Comment avez-vous conçu le projet ?

László Gaál : Le processus de fabrication pour cette fausse pub est un peu drôle car rien n’était prévu à l’avance. Beaucoup de gens m’ont demandé si j’avais un storyboard des plans alors que je ne savais même pas que j’aurais accès à Veo, et je n’avais pas du tout développé cette idée.
J’ai donc commencé par générer 2 ou 3 plans de gens marchant et tournant la tête quand une belle voiture passait. Ensuite, j’ai réalisé que je pouvais inclure plusieurs modèles de la même marque d’âges différents et créer un joli petit montage de différentes générations d’un modèle de voiture. Mais le mot "génération" a aussi un aspect humain, alors j’ai changé les gens en différentes générations dans la même famille, et ensuite cela est devenu la base de l’histoire des Pisano et le reste n’était que des essais et des erreurs issues de différentes idées. Puis est venu le slogan "Faire tourner les têtes depuis des générations". Ce n’est donc pas un processus simplifié : chaque fois que j’avais une nouvelle pensée, assis dans un café ou sur ma moto, je m’arrêtais et la notais. Puis, en revenant à l’ordinateur, j’ai commencé à voir s’il était possible à partir d’invites… Enfin j’ai expérimenté comment rendre cela possible. Je pense beaucoup aux limites du cinéma de nos jours, car généralement le budget, les décors font que souvent vos mains sont liées… mais que se passe-t-il si vous les supprimez ?
Le problème, c’est qu’il est difficile de s’arrêter, car si tout devient possible, rien ne peut vous empêcher de transformer votre nouvelle idée en un véritable plan et de recommencer encore et encore. La première semaine, je me réveillais vers 2h30 du matin chaque jour parce qu’une nouvelle idée me venait à l’esprit et je voulais voir si ça fonctionnait ou non… Créer avec ce genre d’outil ce n’est vraiment pas très sain !
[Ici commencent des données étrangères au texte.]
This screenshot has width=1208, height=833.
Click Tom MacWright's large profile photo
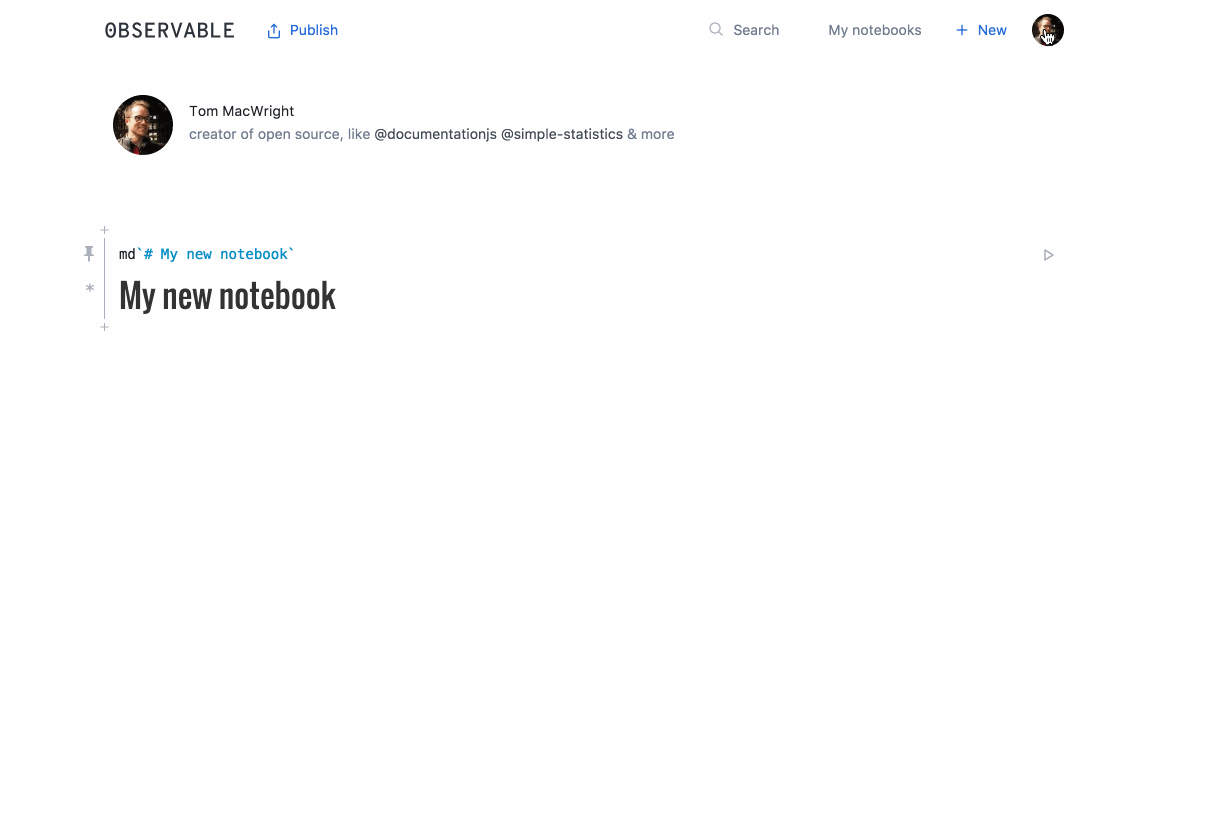143,125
Combien de temps vous a-t-il fallu pour fabriquer le film ?

LG : De mémoire, j’ai passé 12 jours à générer les plans pour la fausse pub et 4 ensuite pour le making of… Ensuite j’ai passé quelques jours sur le montage, le son, la voix off, etc. Au total, je pense que cela a duré trois semaines, premiers tests compris.

Beaucoup se plaignent du manque de contrôle sur l’outil… Qu’en pensez-vous ?

LG : Je pense que pour certains genres, le contrôle est nécessaire et même indispensable. Par exemple, pour les publicités, il faut avoir beaucoup de contrôle. Mais pour les histoires narratives, les outils actuels sont largement suffisants pour raconter une histoire comme l’ont déjà prouvé plusieurs personnes talentueuses. Je pense que, comme dans le domaine des images fixes, on commence à avoir maintenant beaucoup de finesse de contrôle sur l’IA en matière de plans pour un film. Et à mon avis nous verrons encore plus de fonctionnalités déployées cette année, qui donneront encore plus de contrôle sur le résultat…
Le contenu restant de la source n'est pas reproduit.